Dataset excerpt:
━━━
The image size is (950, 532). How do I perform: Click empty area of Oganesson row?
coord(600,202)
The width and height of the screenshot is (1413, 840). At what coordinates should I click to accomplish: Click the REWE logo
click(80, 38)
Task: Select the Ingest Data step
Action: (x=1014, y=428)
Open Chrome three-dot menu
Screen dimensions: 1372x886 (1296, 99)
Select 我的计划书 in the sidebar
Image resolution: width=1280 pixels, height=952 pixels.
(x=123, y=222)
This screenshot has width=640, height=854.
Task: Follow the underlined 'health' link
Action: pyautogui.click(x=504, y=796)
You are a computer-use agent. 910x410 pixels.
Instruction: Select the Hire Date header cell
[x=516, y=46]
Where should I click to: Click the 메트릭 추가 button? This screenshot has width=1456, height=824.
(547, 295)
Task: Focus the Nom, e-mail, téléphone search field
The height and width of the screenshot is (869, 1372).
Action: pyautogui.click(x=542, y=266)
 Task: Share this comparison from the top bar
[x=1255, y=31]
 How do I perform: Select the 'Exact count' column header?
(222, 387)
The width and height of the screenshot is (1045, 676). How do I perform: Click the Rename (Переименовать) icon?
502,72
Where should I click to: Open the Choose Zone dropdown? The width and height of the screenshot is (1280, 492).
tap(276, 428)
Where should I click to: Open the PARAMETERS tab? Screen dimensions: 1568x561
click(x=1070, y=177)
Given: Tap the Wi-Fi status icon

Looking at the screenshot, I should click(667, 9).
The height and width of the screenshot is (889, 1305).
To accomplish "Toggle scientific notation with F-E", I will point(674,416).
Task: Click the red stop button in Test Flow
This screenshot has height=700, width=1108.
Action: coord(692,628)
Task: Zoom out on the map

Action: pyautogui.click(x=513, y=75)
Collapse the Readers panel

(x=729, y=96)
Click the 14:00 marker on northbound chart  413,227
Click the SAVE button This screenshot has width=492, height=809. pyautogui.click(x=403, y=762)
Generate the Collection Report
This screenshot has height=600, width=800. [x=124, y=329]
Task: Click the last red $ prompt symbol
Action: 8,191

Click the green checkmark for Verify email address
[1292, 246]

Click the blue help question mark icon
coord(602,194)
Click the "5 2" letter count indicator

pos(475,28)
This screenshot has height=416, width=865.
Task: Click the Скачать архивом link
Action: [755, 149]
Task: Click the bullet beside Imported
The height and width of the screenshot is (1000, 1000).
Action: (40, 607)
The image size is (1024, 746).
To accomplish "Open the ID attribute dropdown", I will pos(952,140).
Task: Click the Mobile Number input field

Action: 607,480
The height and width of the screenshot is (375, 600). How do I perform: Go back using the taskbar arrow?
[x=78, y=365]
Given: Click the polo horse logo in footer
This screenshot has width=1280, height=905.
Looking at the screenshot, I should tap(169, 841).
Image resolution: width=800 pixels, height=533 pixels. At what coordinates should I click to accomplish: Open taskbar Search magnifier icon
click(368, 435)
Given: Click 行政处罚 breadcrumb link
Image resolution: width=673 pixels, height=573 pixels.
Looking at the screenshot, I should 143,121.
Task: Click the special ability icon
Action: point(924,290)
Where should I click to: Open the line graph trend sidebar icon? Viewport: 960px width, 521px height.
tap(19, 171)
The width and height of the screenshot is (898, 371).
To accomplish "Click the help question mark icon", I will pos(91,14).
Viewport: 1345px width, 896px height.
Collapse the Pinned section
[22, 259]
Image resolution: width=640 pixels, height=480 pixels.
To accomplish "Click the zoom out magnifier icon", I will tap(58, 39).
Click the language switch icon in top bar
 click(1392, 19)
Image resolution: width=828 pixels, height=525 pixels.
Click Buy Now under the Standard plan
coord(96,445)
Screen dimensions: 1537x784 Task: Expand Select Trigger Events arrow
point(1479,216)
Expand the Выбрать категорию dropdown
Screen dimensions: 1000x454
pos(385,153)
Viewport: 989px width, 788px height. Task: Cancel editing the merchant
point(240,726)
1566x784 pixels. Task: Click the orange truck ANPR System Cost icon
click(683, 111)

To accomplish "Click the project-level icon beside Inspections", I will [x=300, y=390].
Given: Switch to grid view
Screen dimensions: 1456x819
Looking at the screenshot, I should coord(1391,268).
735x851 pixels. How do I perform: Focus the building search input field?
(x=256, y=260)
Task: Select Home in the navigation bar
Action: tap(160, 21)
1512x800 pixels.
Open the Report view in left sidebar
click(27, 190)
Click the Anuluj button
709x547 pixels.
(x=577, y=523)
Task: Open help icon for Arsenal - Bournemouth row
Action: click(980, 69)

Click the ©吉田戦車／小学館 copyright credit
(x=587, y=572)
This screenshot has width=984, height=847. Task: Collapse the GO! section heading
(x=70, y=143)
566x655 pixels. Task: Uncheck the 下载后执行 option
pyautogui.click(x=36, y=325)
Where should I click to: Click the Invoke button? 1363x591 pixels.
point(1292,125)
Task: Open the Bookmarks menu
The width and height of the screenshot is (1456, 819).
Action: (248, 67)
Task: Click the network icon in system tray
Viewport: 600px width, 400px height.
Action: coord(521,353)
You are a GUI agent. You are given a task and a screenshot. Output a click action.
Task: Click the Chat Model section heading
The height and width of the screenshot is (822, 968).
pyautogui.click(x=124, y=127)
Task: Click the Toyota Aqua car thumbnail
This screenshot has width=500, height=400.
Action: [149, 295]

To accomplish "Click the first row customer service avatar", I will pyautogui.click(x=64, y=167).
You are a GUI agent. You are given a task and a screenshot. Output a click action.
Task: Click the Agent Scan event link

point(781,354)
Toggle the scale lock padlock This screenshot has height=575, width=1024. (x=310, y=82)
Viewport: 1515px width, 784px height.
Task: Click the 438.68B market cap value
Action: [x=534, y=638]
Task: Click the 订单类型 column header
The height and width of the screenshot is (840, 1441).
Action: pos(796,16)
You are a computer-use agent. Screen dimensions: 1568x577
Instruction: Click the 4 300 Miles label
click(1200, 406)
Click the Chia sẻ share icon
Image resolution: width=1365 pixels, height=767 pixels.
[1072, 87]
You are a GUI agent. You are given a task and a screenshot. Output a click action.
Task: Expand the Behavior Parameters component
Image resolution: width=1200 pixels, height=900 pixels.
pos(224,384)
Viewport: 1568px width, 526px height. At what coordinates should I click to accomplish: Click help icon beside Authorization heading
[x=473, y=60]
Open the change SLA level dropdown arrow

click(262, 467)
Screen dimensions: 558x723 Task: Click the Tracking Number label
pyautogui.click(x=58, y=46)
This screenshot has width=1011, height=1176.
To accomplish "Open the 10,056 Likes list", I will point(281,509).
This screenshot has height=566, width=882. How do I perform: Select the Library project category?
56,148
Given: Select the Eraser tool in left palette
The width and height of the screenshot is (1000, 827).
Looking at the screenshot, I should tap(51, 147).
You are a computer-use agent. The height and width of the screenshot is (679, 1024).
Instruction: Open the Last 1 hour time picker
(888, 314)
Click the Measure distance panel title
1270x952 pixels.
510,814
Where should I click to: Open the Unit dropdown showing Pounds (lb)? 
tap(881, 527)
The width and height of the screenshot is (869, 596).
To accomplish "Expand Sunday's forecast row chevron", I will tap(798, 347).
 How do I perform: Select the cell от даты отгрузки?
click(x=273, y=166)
━━━
GIVEN PROBLEM: Rewrite every line of the items, starting with the line with "The width and height of the screenshot is (898, 371)." and going on through the line with "click(1392, 19)". Multiply each coordinate given as an answer by 2.2 and round it to a whole number with halves rounded up, leaving all other text and numbers unchanged.

TASK RESULT:
The width and height of the screenshot is (898, 371).
To accomplish "Click the help question mark icon", I will pos(200,31).
Viewport: 1345px width, 896px height.
Collapse the Pinned section
[48, 570]
Image resolution: width=640 pixels, height=480 pixels.
To accomplish "Click the zoom out magnifier icon", I will tap(128, 86).
Click the language switch icon in top bar
 click(3062, 42)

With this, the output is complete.